(ASSIGNMENT) Return each line of the data below that contains the string "menu".

********

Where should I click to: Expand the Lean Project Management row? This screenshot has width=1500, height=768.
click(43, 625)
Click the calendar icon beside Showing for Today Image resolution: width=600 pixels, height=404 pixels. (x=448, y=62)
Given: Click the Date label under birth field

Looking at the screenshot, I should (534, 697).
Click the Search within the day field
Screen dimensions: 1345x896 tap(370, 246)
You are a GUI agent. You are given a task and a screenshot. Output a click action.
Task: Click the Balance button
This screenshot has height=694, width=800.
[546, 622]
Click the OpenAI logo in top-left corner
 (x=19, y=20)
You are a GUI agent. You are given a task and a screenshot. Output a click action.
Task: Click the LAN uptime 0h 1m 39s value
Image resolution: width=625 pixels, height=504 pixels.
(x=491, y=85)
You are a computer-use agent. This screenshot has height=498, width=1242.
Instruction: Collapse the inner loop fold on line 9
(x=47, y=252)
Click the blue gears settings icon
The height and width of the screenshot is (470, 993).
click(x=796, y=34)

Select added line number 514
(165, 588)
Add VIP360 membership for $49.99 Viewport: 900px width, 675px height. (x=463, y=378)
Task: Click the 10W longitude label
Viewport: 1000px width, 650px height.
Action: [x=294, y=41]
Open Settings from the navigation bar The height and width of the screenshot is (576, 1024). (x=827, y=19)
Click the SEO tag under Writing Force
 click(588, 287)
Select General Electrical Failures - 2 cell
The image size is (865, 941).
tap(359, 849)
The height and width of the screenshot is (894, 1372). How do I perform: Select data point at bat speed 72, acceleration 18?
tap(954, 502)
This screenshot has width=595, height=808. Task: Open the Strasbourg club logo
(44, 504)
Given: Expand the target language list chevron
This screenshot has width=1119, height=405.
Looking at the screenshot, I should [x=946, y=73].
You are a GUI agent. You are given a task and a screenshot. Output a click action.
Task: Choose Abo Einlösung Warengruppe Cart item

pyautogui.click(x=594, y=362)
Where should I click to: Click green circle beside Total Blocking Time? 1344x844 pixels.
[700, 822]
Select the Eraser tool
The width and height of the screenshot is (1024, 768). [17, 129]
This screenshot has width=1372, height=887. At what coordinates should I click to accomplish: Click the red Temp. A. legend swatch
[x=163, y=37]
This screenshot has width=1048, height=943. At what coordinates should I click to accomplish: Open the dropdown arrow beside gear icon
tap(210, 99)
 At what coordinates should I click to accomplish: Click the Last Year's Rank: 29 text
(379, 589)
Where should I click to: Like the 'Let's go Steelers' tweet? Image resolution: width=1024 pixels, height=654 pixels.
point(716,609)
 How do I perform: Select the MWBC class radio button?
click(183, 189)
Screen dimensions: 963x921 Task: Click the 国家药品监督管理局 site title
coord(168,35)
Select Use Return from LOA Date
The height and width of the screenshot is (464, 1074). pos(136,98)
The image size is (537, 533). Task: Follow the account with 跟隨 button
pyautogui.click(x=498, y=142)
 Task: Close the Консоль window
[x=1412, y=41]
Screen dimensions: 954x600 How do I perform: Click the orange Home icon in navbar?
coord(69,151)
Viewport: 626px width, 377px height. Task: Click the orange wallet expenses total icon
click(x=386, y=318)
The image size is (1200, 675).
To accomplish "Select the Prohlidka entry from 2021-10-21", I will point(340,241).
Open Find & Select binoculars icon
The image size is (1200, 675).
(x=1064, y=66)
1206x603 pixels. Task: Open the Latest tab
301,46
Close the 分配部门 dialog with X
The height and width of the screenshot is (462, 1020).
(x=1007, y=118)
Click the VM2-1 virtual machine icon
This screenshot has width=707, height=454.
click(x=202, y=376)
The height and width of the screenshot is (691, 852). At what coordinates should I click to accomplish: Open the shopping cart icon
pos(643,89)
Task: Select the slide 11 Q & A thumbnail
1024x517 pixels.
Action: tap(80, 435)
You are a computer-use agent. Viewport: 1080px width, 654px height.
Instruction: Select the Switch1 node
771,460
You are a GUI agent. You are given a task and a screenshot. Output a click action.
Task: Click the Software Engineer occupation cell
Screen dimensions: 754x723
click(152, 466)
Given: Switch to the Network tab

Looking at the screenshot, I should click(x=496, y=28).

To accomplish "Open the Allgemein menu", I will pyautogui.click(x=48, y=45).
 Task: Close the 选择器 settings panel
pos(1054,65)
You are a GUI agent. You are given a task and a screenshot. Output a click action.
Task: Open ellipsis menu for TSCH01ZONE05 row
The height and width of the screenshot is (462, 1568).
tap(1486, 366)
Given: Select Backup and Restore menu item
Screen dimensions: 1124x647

********

(WRITTEN RESPONSE)
To accomplish "Open the Allgemein menu", I will pyautogui.click(x=48, y=45).
Task: Open ellipsis menu for TSCH01ZONE05 row
Given: Select Backup and Restore menu item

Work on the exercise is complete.